Work to complete | A stretch of the entries below is to be set down exactly, running from the line with "968x988 pixels." through the line with "Click the SWAP_VOLUME_USD", both included, and no other line.

Material provided |
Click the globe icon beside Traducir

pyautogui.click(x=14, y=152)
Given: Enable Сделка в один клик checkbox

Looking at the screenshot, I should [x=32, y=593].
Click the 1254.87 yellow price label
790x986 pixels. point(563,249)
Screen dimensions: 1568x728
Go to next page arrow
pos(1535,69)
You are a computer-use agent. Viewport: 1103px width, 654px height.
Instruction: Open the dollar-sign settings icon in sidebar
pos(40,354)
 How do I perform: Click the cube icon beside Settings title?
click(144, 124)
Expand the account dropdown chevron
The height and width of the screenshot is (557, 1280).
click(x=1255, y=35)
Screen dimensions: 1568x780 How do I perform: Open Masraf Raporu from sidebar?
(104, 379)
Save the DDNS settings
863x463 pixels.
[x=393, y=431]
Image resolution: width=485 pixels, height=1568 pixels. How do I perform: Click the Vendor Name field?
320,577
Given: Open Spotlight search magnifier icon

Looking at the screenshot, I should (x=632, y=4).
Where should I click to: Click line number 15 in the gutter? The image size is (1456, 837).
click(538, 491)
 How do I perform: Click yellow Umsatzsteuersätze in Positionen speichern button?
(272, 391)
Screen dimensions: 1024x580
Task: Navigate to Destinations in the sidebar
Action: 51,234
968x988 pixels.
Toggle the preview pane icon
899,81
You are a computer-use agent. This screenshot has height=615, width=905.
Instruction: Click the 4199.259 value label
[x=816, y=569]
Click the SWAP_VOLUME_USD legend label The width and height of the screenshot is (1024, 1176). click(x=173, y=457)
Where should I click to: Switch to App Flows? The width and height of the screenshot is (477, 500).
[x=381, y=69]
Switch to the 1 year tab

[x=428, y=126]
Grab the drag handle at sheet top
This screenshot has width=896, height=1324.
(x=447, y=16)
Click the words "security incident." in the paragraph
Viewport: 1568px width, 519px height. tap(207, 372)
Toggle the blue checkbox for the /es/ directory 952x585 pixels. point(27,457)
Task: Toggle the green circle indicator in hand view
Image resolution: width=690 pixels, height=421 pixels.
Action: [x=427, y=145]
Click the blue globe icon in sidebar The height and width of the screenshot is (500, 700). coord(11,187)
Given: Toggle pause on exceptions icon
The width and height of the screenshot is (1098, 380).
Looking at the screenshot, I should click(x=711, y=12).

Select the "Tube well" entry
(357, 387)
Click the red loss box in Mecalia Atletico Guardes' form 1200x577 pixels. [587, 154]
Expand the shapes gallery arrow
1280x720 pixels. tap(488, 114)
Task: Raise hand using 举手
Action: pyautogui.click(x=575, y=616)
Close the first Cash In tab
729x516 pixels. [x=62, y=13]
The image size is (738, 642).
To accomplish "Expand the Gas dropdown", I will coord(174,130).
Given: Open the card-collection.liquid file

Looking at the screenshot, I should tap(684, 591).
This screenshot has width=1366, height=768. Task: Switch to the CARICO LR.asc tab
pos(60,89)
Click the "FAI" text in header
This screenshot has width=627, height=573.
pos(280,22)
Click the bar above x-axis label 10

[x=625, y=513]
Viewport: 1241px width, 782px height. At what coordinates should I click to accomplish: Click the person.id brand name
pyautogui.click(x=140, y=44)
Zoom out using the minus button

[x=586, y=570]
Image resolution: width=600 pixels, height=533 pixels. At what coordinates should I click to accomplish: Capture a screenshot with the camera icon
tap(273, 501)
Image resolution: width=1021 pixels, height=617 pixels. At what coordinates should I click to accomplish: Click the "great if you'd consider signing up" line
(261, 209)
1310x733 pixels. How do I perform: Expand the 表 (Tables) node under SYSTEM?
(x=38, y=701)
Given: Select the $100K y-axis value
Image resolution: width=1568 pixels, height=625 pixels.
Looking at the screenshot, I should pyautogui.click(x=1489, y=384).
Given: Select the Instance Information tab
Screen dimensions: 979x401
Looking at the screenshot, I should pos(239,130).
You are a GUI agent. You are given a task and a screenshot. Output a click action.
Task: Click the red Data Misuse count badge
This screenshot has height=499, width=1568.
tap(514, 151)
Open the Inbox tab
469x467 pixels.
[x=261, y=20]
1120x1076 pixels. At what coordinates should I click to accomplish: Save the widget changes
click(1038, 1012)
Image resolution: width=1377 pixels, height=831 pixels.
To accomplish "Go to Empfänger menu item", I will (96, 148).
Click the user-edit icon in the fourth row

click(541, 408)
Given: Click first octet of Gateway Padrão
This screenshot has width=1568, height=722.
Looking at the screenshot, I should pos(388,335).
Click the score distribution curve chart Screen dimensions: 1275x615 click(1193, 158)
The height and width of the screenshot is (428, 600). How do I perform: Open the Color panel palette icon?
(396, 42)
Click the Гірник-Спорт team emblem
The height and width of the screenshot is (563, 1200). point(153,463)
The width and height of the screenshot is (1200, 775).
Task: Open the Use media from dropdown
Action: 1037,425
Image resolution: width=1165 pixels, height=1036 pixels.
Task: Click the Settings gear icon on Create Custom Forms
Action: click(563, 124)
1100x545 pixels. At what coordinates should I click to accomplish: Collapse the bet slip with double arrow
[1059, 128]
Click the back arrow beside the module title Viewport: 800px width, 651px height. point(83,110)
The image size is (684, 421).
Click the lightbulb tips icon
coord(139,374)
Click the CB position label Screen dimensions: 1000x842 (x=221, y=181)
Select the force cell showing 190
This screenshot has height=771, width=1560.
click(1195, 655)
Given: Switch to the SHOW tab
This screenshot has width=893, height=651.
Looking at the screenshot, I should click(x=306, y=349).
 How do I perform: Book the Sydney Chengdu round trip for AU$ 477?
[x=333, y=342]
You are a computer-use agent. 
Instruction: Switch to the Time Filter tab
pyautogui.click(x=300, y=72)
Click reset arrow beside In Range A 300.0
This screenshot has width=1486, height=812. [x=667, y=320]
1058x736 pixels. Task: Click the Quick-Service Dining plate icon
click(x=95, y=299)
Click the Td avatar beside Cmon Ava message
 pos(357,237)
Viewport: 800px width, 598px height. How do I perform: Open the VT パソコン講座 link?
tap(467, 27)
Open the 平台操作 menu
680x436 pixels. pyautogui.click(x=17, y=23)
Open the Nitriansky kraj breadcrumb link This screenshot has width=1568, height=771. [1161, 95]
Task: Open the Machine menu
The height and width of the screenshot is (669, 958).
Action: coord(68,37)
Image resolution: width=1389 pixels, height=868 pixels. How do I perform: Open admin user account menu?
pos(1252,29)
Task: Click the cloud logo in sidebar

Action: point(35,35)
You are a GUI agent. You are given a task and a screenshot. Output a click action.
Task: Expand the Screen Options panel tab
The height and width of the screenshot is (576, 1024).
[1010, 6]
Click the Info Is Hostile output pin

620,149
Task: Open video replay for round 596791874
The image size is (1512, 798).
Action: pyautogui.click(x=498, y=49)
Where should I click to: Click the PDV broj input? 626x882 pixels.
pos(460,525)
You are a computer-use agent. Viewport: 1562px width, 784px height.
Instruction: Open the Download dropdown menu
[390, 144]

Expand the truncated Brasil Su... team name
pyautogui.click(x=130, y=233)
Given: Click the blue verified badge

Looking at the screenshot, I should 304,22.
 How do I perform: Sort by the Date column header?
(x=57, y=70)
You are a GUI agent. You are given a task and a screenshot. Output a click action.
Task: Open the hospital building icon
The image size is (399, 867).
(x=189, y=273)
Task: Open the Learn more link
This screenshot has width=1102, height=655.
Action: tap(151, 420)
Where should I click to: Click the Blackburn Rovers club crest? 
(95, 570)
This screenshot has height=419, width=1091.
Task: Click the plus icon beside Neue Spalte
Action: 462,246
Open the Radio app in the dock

Completed exercise |
968x988 pixels.
Toggle the preview pane icon
899,81
You are a computer-use agent. This screenshot has height=615, width=905.
Instruction: Click the 4199.259 value label
[x=816, y=569]
Click the SWAP_VOLUME_USD legend label The width and height of the screenshot is (1024, 1176). click(x=173, y=457)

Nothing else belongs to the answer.